Connection to BioLight x2:
| Aim | Title | Dependency |
|---|---|---|
| Aim Zero | CFPS calibration | This experiment |
| Aim 1 | Wetlab validation | Independent — running in parallel |
| Aim 2 | Cell-free + imaging platform | Inherits Aim Zero predictive model |
| Aim 3 | Makerspace deployment | Inherits Aim 2 validated protocol |
Question 4: Fluorescence Data Analysis
Pending — due one week after data is returned (date TBD).

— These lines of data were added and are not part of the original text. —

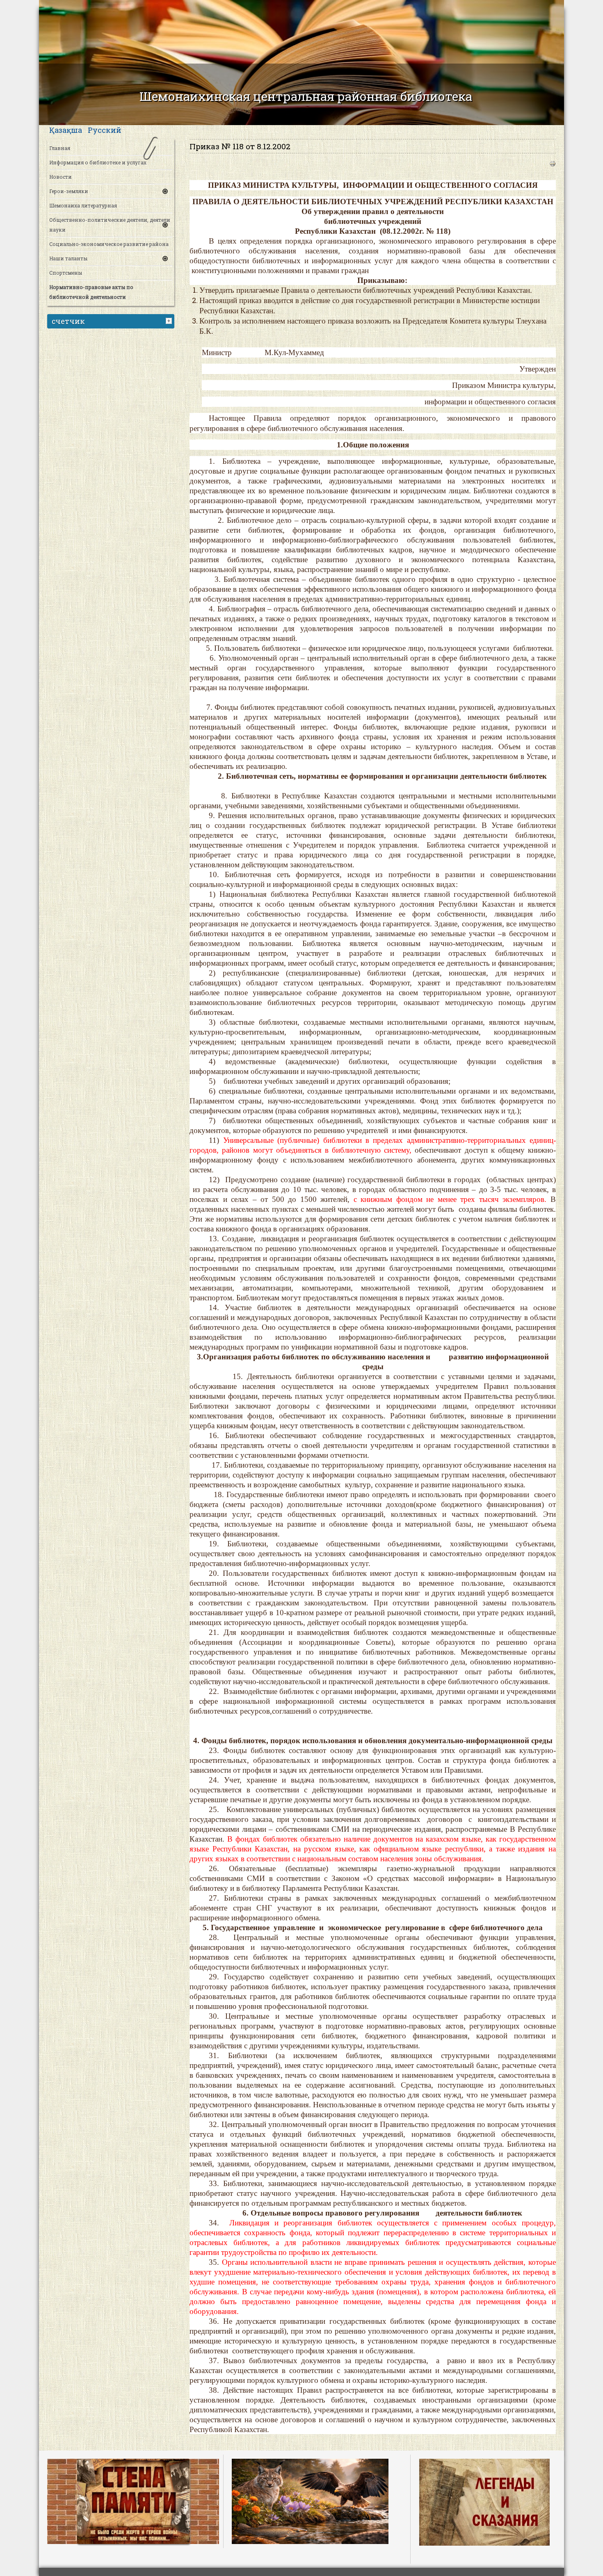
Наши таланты (68, 258)
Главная (59, 148)
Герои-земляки (68, 191)
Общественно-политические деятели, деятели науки (109, 225)
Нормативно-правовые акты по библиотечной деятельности (91, 292)
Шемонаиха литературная (83, 205)
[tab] (170, 320)
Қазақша (66, 130)
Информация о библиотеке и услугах (97, 162)
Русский (104, 130)
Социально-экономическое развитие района (109, 244)
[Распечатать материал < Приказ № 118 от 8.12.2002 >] (552, 164)
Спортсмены (65, 272)
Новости (60, 176)
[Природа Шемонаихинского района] (310, 2501)
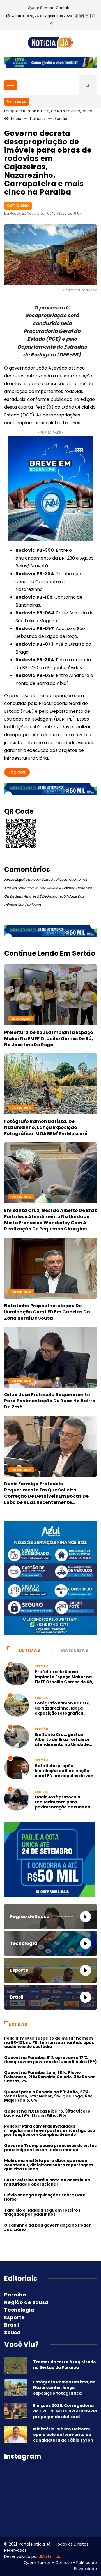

Part D: Build-A-Cloud-Lab (Bonus)
What I Built
For the Cloud Lab render, I used the default assembly, but focused on an idea for a circular floor plan, to introduce the idea of a circular manufacturing layout. While linear production lines are expected, there may be some spatial advantages to a circular layout, to fit more equipment in less space, with a central pivot point for automated transfer. I added a visualization of a data wall, where all activity and data is monitored from a command center or virtual reality heads-up display (which would correspond well with a circular layout — no linear navigation required).
What I Liked
I liked the idea of a visual configurator that leads the way towards a “digital twin” of the lab, where protocols can be designed, built, and simulated.
Design Ideas
I would like to be able to import my own custom labware, and apply transforms such as x, y, z position and scale within a unit. That would lead to connectivity with the API to perform animated sequences, true to the intent of remote automation.
Appendix: Scoring Summary
Part A
| Item | Score |
|---|---|
| A1 — Pixel contribution | 9/10 |
| A2a — What I contributed | 9/10 |
| A2b — What I liked | 8/10 |
| A2c — What could be improved | 9/10 |
| Part A overall | 8.75/10 |
Confidence: ± 6%
Part B — Component Scores
| Component | Initial | Final | Confidence |
|---|---|---|---|
| E. coli Lysate | 6/10 | 8/10 | 8/10 |
| Potassium Glutamate | 5/10 | 7/10 | 8/10 |
| HEPES-KOH | 8/10 | 8/10 | 8/10 |
| Magnesium Glutamate | 5/10 | 7/10 | 8/10 |
| Potassium Phosphate | 3/10 | 7/10 | 6/10 |
| Ribose | 4/10 | 6/10 | 7/10 |
| Glucose | 6/10 | 8/10 | 8/10 |
| AMP/CMP/GMP/UMP | 4/10 | 7/10 | 7/10 |
| Guanine | 4/10 | 7/10 | 8/10 |
| 17 AA Mix | 7/10 | 8/10 | 9/10 |
| Tyrosine | 3/10 | 8/10 | 6/10 |
| Cysteine | 6/10 | 9/10 | 8/10 |
| Nicotinamide | 3/10 | 7/10 | 8/10 |
| Nuclease Free Water | 6/10 | 7/10 | 7/10 |
| B-Q1: PEP vs NMP | 7/10 | 9/10 | 9/10 |
| B-Q2: Bonus | 5/10 | 7/10 | 6/10 |
| Average | 5.3/10 | 7.6/10 | 7.5/10 |
Part C — Scores
| Item | Initial | Final | Confidence |
|---|---|---|---|
| sfGFP | 5/10 | 8/10 | 8/10 |
| mRFP1 | 6/10 | 6/10 | 8/10 |
| mKO2 | 4/10 | 6/10 | 6/10 |
| mTurquoise2 | 6/10 | 6/10 | 9/10 |
| mScarlet-I | 4/10 | 8/10 | 7/10 |
| Electra2 | 3/10 | 7/10 | 4/10 |
| Q2 Hypothesis | 8/10 | 9/10 | 9/10 |
| Average | 5.1/10 | 7.1/10 | 7.3/10 |
Part D — Scores
| Item | Score |
|---|---|
| Participation | 10/10 |
| Design rationale | 9/10 |
| What I liked | 9/10 |
| Design Ideas | 9/10 |
| Overall | 9.25/10 |
Overall Scorecard (All Parts)
| Section | Final Accuracy |
|---|---|
| Part A | 8.75/10 |
| Part B | 7.6/10 |
| Part C | 7.1/10 |
| Part D | 9.25/10 |
| Overall | 8.2/10 |
| Metric | Score |
|---|---|
| Final accuracy | 8.2 / 10 |
| Competency score | 8.4 / 10 |
| Average improvement (initial → final) | +2.2 pts |
| Confidence calibration gap | ± 8% |
| Self-correction rate | 88% |
Strengths: Part D design thinking, Part B Q1, Cysteine, mScarlet-I, sfGFP Recurring gap: pH framing consistently inverted; molecular mechanism specificity (enzyme names, pathways, quantum yield)
Score Visualizations
Chart 1 — accuracy & confidence progress
Chart 2 — accuracy improvement delta per item
Chart 3 — overall scorecard
Document complete pending Part C Q4 data return.